Blue Mountains MP Trish Doyle and Labor’s Shadow Minister for Skills, Prue Car MP, met with parents and former TAFE students in Wentworth Falls to celebrate National TAFE Day on Tuesday (June 13). In doing so, they recommitted themselves to Labor’s election policy to guarantee 70 per cent of all public funding for vocational education and training will go to TAFE.
TAFE’s Blue Mountains college has two campuses, at Wentworth Falls and Katoomba, offering a range of hospitality and tourism related courses. To meet the growing demand from industry and the local community, Blue Mountains college provides specialist qualifications in ecotourism and environmental studies.
In addition to these courses of regional strategic importance, Blue Mountains College also teaches information technology, community services, photography, business and financial services and beauty therapy courses, among others.
“Our local TAFE teachers know what local businesses and industry are looking for in the workforce, and they are tailoring theireducation and training to meet that demand. They are committed to the Blue Mountains community and today we are reaffirming our support for them and the excellent work they do,” Ms Doyle said.
Underlining the importance of TAFE to her family, Blaxland parent Marcelle Smith said “TAFE has been an absolute highlight in our lives”. Both of her daughters, Amy and Jemimah, have attended TAFE in recent years and this inspired Marcelle to go back to TAFE and undertake the Tertiary Preparation Certificate, which will allow her to go on to university.
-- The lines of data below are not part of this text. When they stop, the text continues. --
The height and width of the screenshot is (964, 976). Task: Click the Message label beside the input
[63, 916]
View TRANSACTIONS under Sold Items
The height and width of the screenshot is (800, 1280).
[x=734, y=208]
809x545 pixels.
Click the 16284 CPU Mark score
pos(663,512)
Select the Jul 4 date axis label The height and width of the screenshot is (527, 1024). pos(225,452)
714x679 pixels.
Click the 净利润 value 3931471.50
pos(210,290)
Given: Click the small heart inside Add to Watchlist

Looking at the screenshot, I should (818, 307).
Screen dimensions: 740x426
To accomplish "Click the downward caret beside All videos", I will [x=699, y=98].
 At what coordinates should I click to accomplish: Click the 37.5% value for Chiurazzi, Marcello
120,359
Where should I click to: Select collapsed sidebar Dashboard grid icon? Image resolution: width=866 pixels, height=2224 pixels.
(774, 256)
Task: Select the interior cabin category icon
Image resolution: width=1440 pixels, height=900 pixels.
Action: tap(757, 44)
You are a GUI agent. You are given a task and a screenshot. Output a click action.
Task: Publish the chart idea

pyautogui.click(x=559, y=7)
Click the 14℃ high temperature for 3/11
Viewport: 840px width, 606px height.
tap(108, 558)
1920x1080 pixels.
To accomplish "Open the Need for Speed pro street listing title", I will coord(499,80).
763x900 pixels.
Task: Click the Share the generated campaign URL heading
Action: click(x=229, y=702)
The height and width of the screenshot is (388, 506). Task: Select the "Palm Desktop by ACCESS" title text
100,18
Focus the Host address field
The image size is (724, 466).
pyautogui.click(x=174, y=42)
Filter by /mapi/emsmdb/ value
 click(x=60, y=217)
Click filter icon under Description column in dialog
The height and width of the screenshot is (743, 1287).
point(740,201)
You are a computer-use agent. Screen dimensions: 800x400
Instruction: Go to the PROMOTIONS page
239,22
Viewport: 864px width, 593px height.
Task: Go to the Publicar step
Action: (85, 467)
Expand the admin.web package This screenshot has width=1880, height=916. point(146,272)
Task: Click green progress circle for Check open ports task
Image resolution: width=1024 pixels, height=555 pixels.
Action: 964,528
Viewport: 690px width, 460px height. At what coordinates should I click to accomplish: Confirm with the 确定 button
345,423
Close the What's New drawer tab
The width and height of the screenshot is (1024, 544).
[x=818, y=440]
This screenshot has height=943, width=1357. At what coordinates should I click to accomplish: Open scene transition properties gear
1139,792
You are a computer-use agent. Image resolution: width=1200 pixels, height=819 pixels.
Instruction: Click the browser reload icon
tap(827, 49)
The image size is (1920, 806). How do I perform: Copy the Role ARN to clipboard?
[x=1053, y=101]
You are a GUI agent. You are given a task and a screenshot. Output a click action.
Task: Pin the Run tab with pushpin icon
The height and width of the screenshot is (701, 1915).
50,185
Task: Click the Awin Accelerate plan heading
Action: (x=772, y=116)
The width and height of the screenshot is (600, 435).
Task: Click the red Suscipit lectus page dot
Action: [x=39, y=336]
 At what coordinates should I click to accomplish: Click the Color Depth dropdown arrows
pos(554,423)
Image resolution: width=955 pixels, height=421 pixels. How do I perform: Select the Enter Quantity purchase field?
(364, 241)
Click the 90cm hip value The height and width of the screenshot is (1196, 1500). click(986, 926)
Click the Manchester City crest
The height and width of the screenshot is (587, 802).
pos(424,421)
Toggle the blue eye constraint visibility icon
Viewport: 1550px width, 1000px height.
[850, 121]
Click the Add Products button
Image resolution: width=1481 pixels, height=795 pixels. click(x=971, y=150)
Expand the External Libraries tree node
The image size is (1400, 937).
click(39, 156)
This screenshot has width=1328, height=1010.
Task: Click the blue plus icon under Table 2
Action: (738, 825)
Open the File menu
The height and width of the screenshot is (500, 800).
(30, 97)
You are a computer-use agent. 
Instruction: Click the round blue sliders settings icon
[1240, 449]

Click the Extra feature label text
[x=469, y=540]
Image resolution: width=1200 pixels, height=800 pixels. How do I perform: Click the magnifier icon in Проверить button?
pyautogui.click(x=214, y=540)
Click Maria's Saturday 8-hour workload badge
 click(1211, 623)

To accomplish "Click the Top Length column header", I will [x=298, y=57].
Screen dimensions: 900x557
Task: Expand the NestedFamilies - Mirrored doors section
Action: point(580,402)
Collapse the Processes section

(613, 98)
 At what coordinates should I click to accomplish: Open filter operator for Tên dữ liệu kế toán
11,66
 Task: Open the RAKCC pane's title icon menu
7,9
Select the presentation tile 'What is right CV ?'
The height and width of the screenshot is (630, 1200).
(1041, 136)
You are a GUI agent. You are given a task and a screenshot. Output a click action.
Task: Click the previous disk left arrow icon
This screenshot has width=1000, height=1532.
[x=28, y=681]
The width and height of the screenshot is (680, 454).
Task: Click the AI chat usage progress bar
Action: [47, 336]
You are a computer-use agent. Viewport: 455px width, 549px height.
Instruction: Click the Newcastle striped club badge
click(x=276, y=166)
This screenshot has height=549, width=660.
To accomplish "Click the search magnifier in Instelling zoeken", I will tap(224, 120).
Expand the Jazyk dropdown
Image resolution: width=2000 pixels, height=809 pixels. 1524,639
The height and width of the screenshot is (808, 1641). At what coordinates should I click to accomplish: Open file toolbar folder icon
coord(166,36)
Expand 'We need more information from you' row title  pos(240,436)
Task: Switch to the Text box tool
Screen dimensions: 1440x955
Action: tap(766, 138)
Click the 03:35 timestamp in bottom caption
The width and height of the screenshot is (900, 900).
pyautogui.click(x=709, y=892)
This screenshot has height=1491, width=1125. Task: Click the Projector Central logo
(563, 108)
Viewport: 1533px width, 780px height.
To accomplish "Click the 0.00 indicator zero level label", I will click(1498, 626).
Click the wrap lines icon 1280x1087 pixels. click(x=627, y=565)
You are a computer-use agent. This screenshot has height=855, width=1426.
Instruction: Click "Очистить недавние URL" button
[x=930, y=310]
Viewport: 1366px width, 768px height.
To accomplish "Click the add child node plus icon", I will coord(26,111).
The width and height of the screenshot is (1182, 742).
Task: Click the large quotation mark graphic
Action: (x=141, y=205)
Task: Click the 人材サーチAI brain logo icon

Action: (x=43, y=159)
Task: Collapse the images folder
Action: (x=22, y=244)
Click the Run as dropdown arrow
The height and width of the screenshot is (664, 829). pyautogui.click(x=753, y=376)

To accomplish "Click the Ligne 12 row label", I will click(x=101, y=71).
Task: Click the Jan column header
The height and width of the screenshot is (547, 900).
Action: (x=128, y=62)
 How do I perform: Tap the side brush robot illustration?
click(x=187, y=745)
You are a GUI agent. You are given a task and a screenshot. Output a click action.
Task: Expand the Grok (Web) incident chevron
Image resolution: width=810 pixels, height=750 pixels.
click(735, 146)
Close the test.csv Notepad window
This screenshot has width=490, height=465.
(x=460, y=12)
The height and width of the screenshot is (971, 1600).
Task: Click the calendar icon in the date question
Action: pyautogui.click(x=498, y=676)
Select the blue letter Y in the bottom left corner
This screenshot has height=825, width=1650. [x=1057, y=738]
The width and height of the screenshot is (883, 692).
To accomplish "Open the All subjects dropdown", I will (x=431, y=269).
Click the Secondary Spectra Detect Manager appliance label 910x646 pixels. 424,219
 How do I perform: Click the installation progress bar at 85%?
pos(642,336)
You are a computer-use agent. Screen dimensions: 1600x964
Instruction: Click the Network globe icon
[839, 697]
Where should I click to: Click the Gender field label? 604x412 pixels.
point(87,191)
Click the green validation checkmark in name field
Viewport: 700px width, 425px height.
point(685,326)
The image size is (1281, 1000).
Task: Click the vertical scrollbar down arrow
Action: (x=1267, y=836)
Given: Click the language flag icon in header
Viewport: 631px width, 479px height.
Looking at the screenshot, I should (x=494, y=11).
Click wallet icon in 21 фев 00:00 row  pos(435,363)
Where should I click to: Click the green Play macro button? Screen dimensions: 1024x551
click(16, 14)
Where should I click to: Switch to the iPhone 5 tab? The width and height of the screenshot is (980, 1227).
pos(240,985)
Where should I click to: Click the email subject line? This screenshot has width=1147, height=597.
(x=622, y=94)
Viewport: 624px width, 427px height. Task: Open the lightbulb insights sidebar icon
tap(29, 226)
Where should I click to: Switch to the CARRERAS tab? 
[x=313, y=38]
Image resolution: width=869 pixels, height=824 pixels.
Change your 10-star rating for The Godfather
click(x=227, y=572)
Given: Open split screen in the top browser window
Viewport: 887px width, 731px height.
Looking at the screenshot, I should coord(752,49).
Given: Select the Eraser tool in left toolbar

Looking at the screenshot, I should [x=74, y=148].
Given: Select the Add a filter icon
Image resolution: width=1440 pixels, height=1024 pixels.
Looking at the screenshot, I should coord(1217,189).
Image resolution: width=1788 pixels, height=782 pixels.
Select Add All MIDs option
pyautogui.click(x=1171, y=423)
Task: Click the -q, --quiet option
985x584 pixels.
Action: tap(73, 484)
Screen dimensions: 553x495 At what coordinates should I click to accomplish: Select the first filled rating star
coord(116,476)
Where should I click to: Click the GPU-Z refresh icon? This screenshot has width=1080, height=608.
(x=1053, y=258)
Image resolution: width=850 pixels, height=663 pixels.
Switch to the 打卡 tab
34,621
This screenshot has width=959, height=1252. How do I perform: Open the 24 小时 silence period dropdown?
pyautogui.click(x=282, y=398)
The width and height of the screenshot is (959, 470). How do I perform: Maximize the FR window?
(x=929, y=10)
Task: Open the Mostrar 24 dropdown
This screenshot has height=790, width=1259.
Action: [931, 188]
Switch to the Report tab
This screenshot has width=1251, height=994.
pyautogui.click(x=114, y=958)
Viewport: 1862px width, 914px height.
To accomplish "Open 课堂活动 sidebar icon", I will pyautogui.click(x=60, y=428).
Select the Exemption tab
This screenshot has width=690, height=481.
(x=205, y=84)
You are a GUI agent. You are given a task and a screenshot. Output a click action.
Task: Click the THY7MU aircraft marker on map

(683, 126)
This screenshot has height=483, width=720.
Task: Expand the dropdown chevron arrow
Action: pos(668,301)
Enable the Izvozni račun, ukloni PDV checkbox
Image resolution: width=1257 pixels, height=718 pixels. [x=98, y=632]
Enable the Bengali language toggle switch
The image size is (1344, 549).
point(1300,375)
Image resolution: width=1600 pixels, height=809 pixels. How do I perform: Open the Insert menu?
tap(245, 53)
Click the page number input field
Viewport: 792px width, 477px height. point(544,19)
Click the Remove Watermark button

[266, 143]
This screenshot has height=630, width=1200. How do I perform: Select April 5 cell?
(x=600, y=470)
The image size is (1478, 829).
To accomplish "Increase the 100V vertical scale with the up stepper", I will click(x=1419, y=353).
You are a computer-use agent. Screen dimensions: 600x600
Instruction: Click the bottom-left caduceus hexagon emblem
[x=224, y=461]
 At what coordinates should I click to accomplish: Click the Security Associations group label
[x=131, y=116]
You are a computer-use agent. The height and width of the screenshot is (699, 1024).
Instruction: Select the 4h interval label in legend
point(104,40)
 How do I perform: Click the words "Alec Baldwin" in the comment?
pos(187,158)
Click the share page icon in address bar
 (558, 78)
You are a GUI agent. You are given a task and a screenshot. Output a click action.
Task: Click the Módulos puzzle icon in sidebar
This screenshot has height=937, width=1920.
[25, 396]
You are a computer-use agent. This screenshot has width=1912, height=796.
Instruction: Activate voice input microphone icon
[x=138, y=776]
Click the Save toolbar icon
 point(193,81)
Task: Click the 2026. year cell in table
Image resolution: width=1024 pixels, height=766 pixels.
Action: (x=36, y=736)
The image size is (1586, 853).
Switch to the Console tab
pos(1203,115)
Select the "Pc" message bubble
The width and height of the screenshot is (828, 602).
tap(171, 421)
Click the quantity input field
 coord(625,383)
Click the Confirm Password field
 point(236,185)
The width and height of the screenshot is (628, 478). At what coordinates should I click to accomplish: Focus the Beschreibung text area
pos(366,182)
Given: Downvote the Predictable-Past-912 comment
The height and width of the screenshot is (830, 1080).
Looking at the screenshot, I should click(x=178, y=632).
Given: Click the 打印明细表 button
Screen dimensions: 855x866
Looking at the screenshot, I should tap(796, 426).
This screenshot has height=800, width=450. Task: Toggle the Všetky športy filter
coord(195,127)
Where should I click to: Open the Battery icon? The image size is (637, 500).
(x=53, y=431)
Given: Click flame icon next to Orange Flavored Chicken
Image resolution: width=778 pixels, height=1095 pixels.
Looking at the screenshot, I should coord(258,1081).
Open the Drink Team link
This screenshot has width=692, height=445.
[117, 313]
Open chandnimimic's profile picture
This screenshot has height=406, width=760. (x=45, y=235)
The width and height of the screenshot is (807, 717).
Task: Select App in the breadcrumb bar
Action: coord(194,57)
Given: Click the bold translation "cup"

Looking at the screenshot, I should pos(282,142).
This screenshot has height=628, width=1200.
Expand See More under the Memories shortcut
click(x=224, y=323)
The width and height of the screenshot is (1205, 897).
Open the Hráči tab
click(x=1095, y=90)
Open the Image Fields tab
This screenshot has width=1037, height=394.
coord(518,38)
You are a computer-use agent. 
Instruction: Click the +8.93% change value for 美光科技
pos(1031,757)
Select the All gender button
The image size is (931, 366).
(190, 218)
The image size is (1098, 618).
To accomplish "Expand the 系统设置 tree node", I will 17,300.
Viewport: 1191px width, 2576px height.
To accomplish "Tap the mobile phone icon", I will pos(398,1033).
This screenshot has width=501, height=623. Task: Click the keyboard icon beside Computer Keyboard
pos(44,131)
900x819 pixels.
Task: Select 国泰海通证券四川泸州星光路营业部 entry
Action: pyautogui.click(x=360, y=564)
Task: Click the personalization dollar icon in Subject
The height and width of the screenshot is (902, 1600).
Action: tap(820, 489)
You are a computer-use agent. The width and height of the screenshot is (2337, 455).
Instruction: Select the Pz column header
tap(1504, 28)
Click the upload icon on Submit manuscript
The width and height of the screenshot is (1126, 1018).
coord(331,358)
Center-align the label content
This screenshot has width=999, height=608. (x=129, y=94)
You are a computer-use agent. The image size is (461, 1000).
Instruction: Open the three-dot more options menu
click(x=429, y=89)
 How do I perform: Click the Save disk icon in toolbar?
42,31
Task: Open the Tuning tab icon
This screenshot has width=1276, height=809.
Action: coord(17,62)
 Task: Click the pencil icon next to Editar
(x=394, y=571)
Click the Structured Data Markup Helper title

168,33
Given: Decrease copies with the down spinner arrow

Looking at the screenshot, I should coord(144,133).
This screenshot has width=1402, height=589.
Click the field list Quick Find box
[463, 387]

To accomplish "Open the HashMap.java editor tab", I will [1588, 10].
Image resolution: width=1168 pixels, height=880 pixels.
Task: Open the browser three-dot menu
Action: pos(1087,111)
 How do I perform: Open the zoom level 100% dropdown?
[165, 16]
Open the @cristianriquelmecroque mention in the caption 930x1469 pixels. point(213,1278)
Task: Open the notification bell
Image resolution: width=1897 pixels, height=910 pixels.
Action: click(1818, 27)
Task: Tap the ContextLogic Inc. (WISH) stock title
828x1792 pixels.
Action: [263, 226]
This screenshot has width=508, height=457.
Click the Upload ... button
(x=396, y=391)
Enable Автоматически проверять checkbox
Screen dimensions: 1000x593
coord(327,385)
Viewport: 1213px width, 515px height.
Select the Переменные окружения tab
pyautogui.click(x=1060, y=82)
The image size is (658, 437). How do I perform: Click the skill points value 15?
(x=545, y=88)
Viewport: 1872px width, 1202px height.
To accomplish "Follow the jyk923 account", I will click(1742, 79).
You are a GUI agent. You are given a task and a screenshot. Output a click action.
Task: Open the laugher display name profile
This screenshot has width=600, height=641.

The Shadow Skills Minister, Prue Car, backed in the call for public funding guarantees, and said, “We want TAFE to be the best it can. NSW Labor believes in TAFE and its role as the public vocational education provider which is why we believe in guaranteeing 70 per cent of all public funding will go to TAFE rather than private training providers.”
A string of recent scandals have plagued the private skills and training sector in recent years, with dodgy operators fleecing governments at a state and federal level of hundreds of millions of dollars before going bust and leaving students without a qualification and teachers without jobs.
In a speech to Parliament last month, Ms Doyle said: “All of these for-profit private education providers, with their noses in the trough, are being subsidised by the taxpayer but they are going belly-up one after the other, and we have to wonder how it keeps happening. Where is the money going? Why do they keep going bust? The whole thing stinks.”
Labor has promised that, if elected in 2019, it would establish a Private Providers Investigations Unit to crack down on private colleges that are rorting public funding and shortchanging students.
“TAFE has been gutted and left to survive on the smell of an oily rag yet private providers can run rampant with taxpayer’s money and fail to meet basic educational standards. We will put a stop to this racket and return that money to TAFE,” Ms Car said.